- STATED EXERCISE -
Convert the lines of the listing into a numbered list, starting with its first line and going on through the line with "Task: Click on". Leave out any blank lines.

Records
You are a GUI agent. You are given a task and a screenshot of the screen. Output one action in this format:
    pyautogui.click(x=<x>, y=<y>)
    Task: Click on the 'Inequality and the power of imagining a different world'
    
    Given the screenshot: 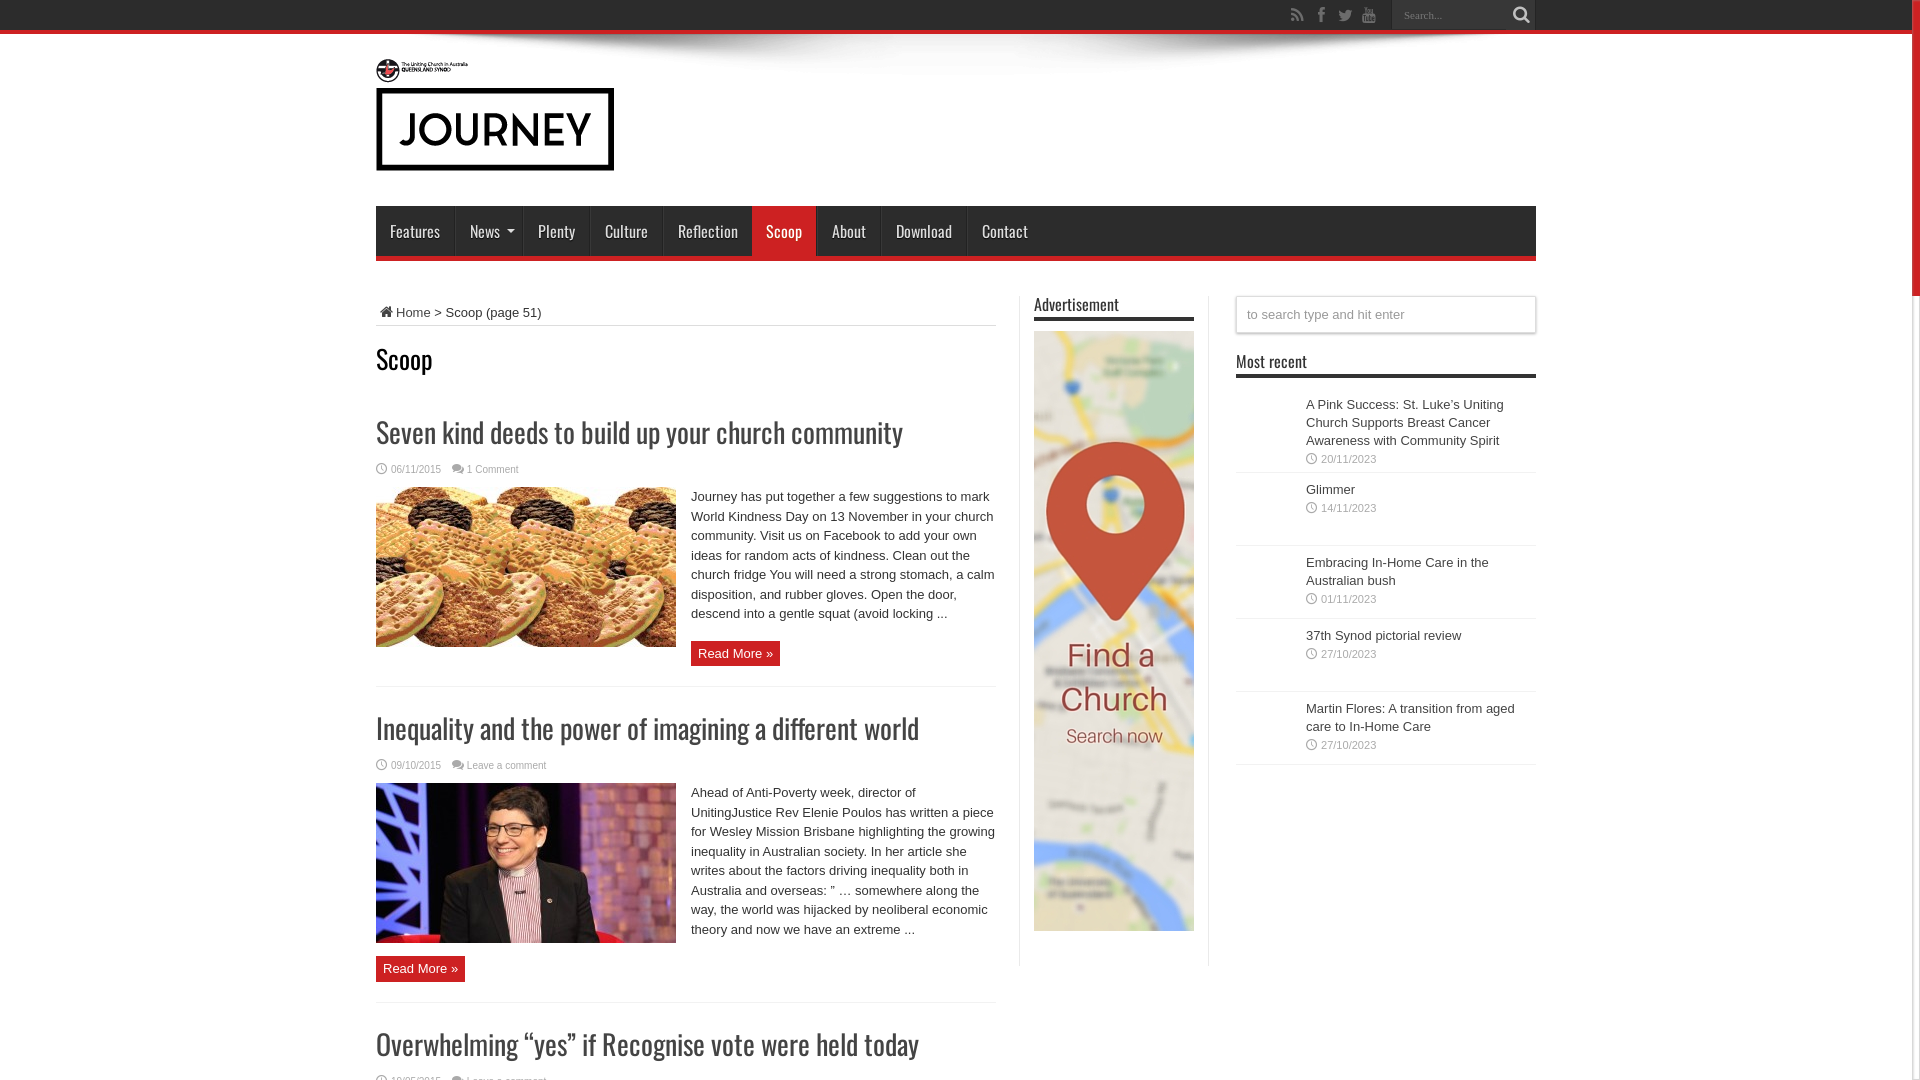 What is the action you would take?
    pyautogui.click(x=647, y=727)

- SOLUTION FOR THIS EXERCISE -
1. You are a GUI agent. You are given a task and a screenshot of the screen. Output one action in this format:
2.     pyautogui.click(x=<x>, y=<y>)
3.     Task: Click on the 'Inequality and the power of imagining a different world'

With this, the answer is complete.